« C’est une pièce qui parle de l’accompagnement sexuel des personnes en situation de handicap », m’a-t-il expliqué.
Je l’ai gentiment – je crois - envoyé paître et me suis dirigée à l’endroit où j’étais attendue.
Je n’ai pas eu les mots justes pour répondre à l’invitation du comédien. Je n’ai pas pu non plus expliquer en détail aux artistes et auteurices que j’ai rencontré.e.s en quoi cette proposition théâtrale était, à mes yeux antivalidistes, problématique. Alors, qu’à cela ne tienne. Les réseaux sociaux m’offrent une seconde chance.
Tout d’abord, l’histoire :
« A la suite d'un accident de voiture, Clémence perd l'usage de ses jambes. Pour renouer avec son corps et sa sexualité, elle fait appel à Antoine, accompagnant sexuel. Mais au fil de leurs rendez-vous, la relation évolue : Antoine devient non seulement un amant complice, mais aussi une oreille délicate. Touché par l’humour et la sensibilité de Clémence, il se laisse gagner par des sentiments qui dépassent le cadre posé. Conscient d’avoir franchi une limite, Antoine décide de mettre fin à leurs rencontres. »
L’autrice, Clotilde Cavaroc explique dans la vidéo de présentation du spectacle :
« J’ai choisi une femme en situation de handicap pour le personnage principal pour montrer la vulnérabilité des femmes en situation de handicap dans l’intimité, ce qui expliquerait en partie pourquoi elles sont sous-représentées dans les demandes d’accompagnement sexuel ».
Je ne sais pas en quoi le fait qu’une femme handicapée fasse appel à un travailleur du sexe montrerait sa vulnérabilité dans l’intimité, à moins que l'autrice ait voulu dire que les prédateurs sexuels peuvent profiter de la pseudo-formation d'accompagnant sexuel pour pénétrer dans l'intimité des femmes handicapées, mais je pense que ce n'était pas tout à fait son but de montrer cela. Par ailleurs, ce qui explique que les femmes soient sous-représentées dans les demandes d’accompagnement sexuel « spécialisé » est tout simplement que, à l’instar de la prostitution classique, la demande de sexe est essentiellement masculine et les accompagnant.e.s sexuels majoritairement des femmes. La fiction de Cavaroc correspond donc peu à la réalité.
Dans cette même vidéo, l’autrice évoque un documentaire sur une femme, assistante sexuelle, qu’elle a visionné pendant le confinement. Elle qualifie la démarche de cette assistante sexuelle d’altruiste.
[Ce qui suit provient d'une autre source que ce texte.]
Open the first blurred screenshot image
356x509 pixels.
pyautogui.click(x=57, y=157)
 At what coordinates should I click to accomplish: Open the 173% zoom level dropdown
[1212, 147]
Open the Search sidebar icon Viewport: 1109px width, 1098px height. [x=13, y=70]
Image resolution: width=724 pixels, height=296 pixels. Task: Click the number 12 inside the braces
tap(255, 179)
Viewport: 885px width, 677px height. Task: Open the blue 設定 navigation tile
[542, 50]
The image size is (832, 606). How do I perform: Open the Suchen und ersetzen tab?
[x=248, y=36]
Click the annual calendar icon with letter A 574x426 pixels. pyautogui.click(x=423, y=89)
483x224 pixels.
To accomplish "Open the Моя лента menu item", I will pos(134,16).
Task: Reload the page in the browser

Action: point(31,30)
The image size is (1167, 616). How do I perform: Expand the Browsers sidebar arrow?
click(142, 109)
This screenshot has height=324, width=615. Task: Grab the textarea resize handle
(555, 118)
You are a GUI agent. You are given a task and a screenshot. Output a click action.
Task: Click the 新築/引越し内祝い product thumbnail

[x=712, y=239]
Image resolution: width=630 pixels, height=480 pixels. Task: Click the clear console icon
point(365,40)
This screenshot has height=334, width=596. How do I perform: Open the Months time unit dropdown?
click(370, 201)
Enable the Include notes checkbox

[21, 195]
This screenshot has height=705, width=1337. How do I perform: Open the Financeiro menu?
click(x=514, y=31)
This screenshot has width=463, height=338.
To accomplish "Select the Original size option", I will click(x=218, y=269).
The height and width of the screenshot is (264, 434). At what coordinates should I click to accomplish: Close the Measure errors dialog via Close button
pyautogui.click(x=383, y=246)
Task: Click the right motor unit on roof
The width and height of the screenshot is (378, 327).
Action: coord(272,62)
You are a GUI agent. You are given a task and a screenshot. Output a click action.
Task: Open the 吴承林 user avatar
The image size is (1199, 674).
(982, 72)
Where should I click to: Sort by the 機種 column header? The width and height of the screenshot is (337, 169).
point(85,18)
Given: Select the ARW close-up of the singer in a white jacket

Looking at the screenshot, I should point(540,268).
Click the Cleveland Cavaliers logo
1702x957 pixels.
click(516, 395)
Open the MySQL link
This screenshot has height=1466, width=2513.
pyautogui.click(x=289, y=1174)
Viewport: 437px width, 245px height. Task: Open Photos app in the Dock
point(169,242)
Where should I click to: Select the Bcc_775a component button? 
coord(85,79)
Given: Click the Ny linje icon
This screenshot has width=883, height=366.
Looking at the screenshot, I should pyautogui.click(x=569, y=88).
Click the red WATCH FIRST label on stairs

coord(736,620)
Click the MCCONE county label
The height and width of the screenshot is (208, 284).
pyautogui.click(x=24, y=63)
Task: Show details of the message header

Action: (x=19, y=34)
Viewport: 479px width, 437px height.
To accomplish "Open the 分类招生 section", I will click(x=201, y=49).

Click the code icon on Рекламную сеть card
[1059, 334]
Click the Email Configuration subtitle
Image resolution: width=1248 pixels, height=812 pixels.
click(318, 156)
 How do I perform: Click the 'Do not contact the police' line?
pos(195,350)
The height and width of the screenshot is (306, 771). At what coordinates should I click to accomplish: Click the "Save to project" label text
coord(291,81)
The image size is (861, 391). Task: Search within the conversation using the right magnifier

Le sexe tarifé avec des hommes valides relève-t-il de l’altruisme ? Si ce n’est pas le cas, en vertu de quoi le sexe tarifé avec des hommes handicapés serait donc altruiste pour ne pas dire « charitable » ?
La metteuse en scène, Elise Noiraud, explique ensuite que Claire, personnage principale de l’histoire, est assignée à résidence à cause de son handicap. Pour être tout à fait précise, les personnes les plus assignées à résidence sont celles qui sont enfermées dans les institutions spécialisées, où exercent les assistantes sexuelles, comme on le voit dans le documentaire évoqué par l’autrice. Et ce sont des choix politiques validistes et non leur handicap qui les assignent à résidence. Ces institutions spécialisées gérées par des associations gestionnaires d’établissements soutiennent l’accompagnement sexuel contrairement à la majorité des associations anti-validistes.
La prétendue nécessité d’un accompagnement sexuel spécialisé s’explique donc d’une part par la perception des corps handicapés comme des corps repoussants avec lesquels le sexe ne peut être envisagé que comme un acte altruiste ou thérapeutique et d’autre part par la relégation de ces corps repoussants hors des espaces de sociabilité.
S’exprime à son tour la comédienne (valide) qui joue le rôle de la femme handicapée. Le fait qu’un comédien valide joue un personnage handicapé c’est du crip face ou cripping up et ça aussi est problématique. Je l’ai déjà expliqué ici et ici. La comédienne dit avoir travaillé la gestuelle pour être au plus proche et le plus respectueux possible des personnes handicapées. Le plus respectueux en tant que comédienne aurait été de laisser aux comédiennes handicapées incarner leurs propres rôles ( iels ont la gestuelle incorporé, en plus. C'est tout bénef). On sait qu’une comédienne peut tout jouer mais on en reparle le jour où l'on pourra en dire autant d’une comédienne handicapée ?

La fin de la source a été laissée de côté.